Running Workflow (LIGKA) batch jobs on the Gateway

(Written by Jose, modified by Thomas)

Problem description

AFS can not be accessed from the cluster where things are executed in the queue, so all data/code/etc you want to run have to be storaged in the GPFS storage system, which can be read by the cluster.

Workaround

First, load the modules pointing directly to Thomas folder (which now point to GPFS, so are available at runtime):

module use ~g2thayw/public/easybuild/modules/all
module load EP-Stability-WF/1.0.4-DD-3.35.0

Then, move your imas db to your folder in GPFS and make a link back to the original location

mkdir -p /pfs/work/$USER/public && cd ~/public && mv -i imasdb /pfs/work/$USER/public && ln -s /pfs/work/$USER/public/imasdb .

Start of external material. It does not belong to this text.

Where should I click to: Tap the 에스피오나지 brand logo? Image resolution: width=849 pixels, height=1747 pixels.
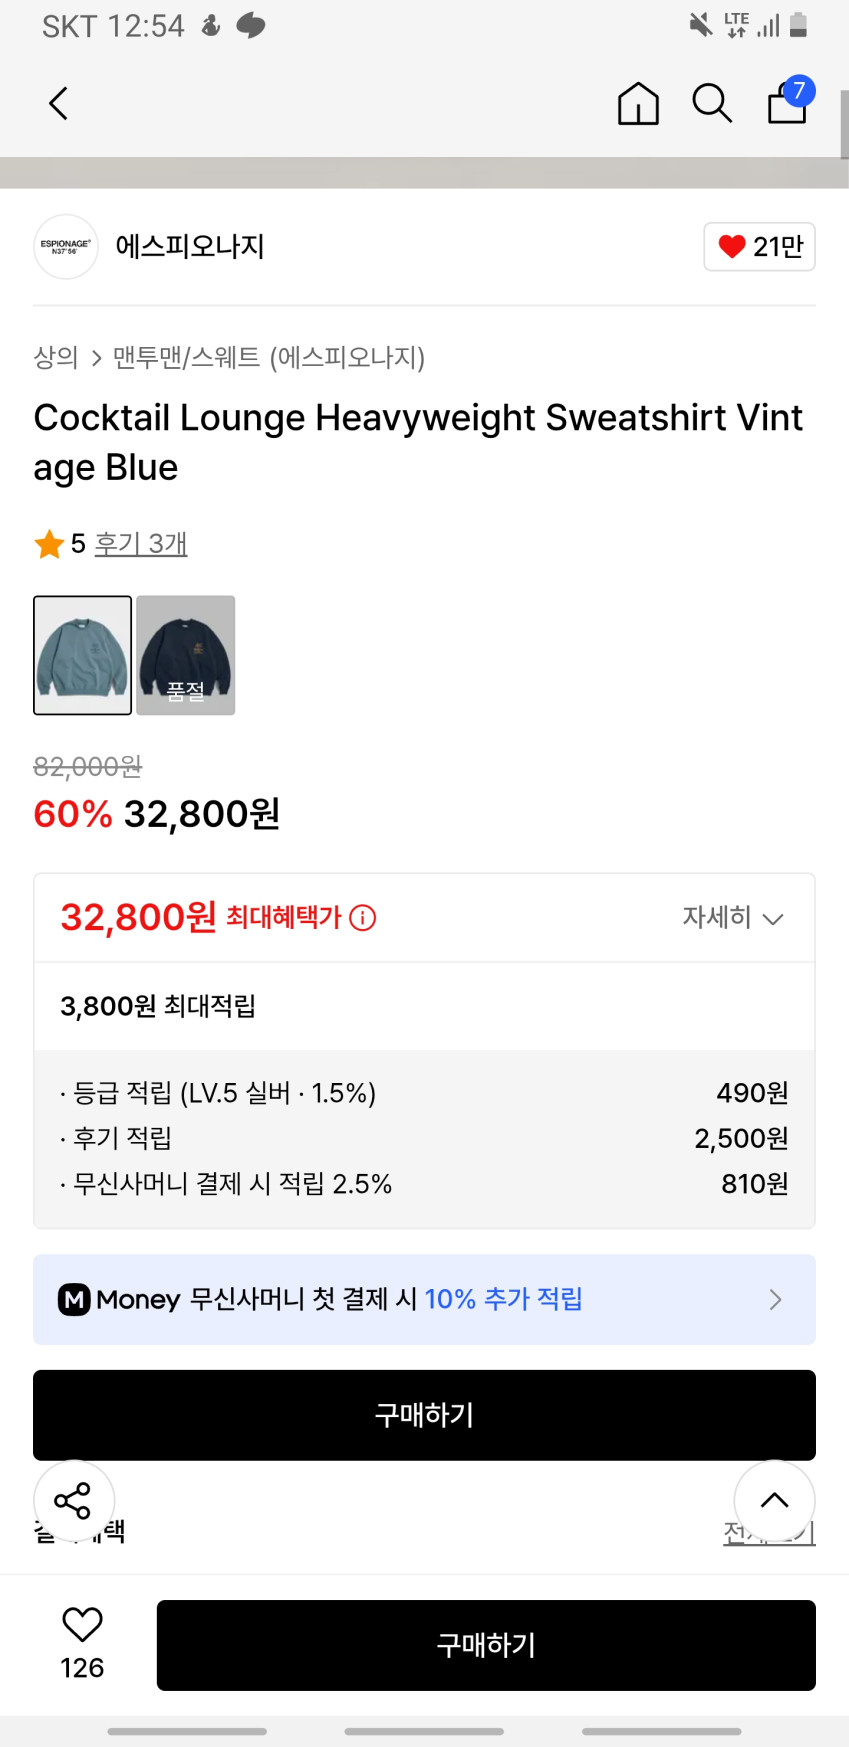coord(66,246)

Now if you do ls -g you should see something like:

<g2jrueda@s51 ~/public>ls -g
total 3
drwxr-xr-x 4 g2itmuse 2048 Jul 18  2022 imas_actors
lrwxr-xr-x 1 g2itmuse   32 Jul 21 11:52 imasdb -> /pfs/work/g2jrueda/public/imasdb

as you see we have imasdb → /pfs/… meaning that the link is well done

<aside> 💡 Nota bene: Your imas database is now stored in your GPFS folder, which, although we copied into a folder called public, is not public at all. So after this, you will need to grant access permissions to your folder `/pfs/work/$USER/public`` to each colleague

This can be done with chmod -R o+rx /pfs/work/$USER/imasdb </aside>

At this point, all data and code are in GPFS so it could be that things should work. But IMAS is trying to save something in your home, which point to AFS, so the code will enter in an non-convergence infinite loop with HELENA execution. I found a trick, bypass your home env variable (!!!).

export HOME=/pfs/work/$USER

<aside> 💡 Many things and programs depends on hidden configuration files or relatives routes from your home dir. Changing this can have multiple unwanted side effects, so just change it before submitted the batch work and reset it after the work is done. </aside>

Also, before running, increase a bit the memory limit, for the run as the default can be a bit too small (open the batch file and add):

#SBATCH  --mem 50GB

This will be added to a future version of the EP_batch command. As a workaround, this can done by setting the environment variable SBATCH_MEMORY=50GB before running the EP_batch script (export SBATCH_MEMORY=50GB). Please note that 50GB, might not be sufficient for larger runs using LIGKA models 1/2 -- please adjust it according to your needs.

After running the workflow the files before saved at your home, like resp_n* are now saved in your fake home.

Caveat: any original data that you try to read must also not be stored in AFS. If you are reading from someone else's data, please run the HELENA step of the workflow interactively, and submit only the remaining parts.